The content of the particulates can be determined using a graph
prepared when determining the aforementioned weight average
particle diameter.
[0044] The shape of the resin particles (B) is not particularly
limited and may be an irregularly pulverized form, a scaly form, a
pearl-like form, a rice grain form, etc. Among these, an
irregularly pulverized form is preferred because good entangling
with a fibrous material in an application such as disposable diaper
is ensured and the fear of falling off from the fibrous material is
eliminated.
[0045] The resin particles (B) containing the crosslinked polymer
(A) may be treated with a hydrophobic substance, if necessary, and
methods disclosed in JP-A-2013-231199, etc. can be utilized.

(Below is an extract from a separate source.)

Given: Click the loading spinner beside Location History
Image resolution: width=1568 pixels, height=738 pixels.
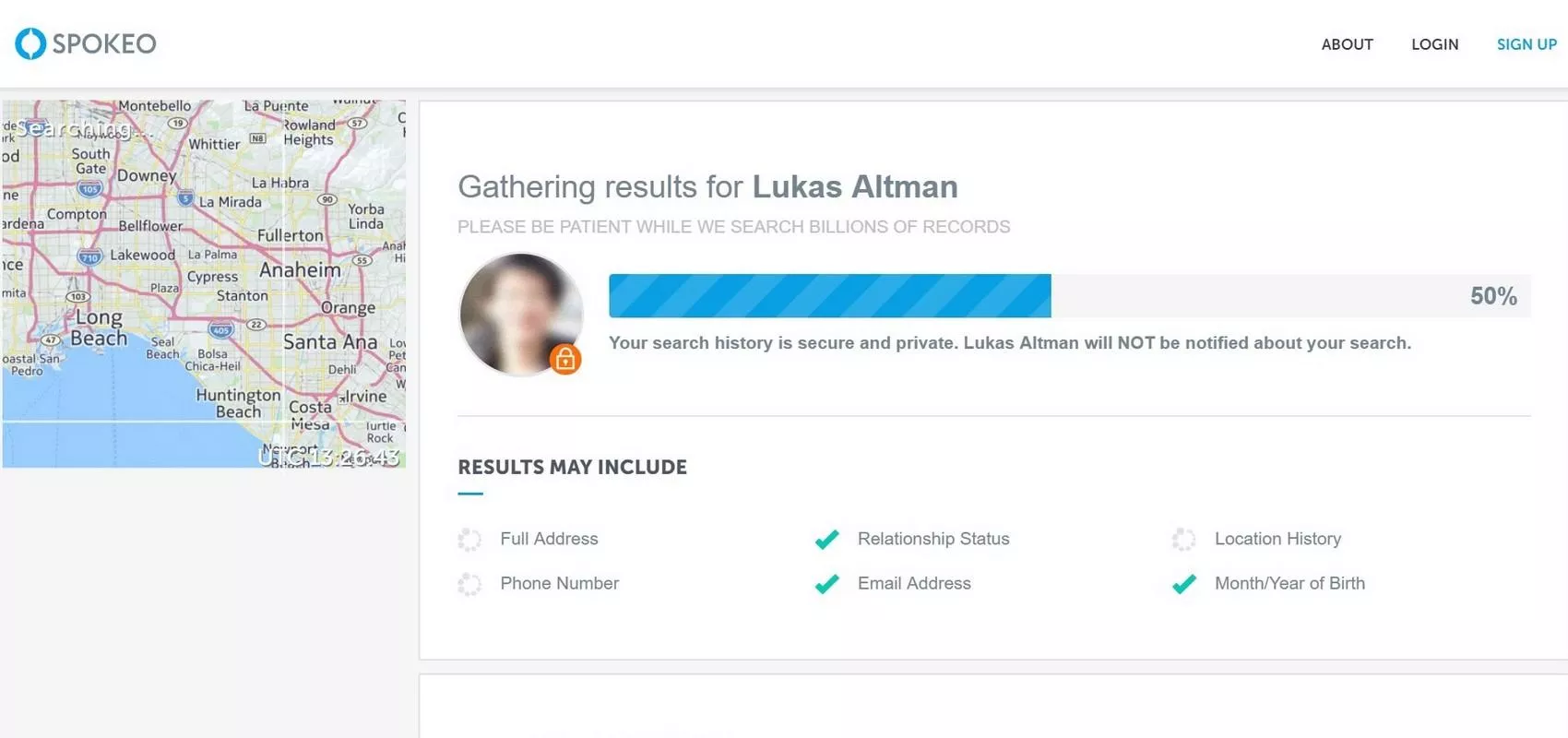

[0046] The method for producing aqueous-liquid absorbent resin
particles (P) of the present invention includes at least two
surface crosslinking steps of crosslinking the surface of the resin
particles (B) containing the crosslinked polymer (A) with the
surface crosslinking agent (c), wherein different crosslinking
agents (c) are used in the first surface crosslinking step and the
second surface crosslinking step.
[0047] As the surface crosslinking agent (c), there can be used
conventional surface crosslinking agents (e.g., polyglycidyl
compounds, polyamines, polyaziridine compounds, polyisocyanate
compounds, etc. disclosed in JP-A-59-189103; polyhydric alcohols
disclosed in JP-A-58-180233 and JP-A-61-16903; silane coupling
agents disclosed in JP-A-61-211305 and JP-A-61-252212; alkylene
carbonates disclosed in JP-A-5-508425; polyoxazoline compounds
disclosed in JP-A-11-240959; and polyvalent metal salts disclosed
in JP-A-51-136588 and JP-A-61-257235). The surface crosslinking
agent (c) may be used singly or two or more of the same may be used
in combination.
[0048] Among these surface crosslinking agents (c), a surface
crosslinking agent including a polyglycidyl compound and/or a
polyvalent metal salt is preferably used in the first surface
crosslinking step from the viewpoint of absorption characteristics
and moisture absorption blocking properties, and it is more
preferred to use a polyglycidyl compound and a polyvalent metal
salt in combination.
[0049] Examples of preferable polyglycidyl compounds include
polyglycidyl ethers of polyhydric alcohols, such as ethylene glycol
diglycidyl ether, glycerol triglycidyl ether, and sorbitol
polyglycidyl ether. The epoxy equivalent weight of a polyglycidyl
compound is preferably 60 to 600, and more preferably 100 to 300,
and the number of functional groups is preferably 2 to 6, and more
preferably 2 to 4. The epoxy equivalent weight means the value
calculated by dividing the molecular weight of the polyglycidyl
compound by the number of the glycidyl groups in one molecule of
the compound. These polyglycidyl compounds may be used singly or
two or more of the same may be used in combination.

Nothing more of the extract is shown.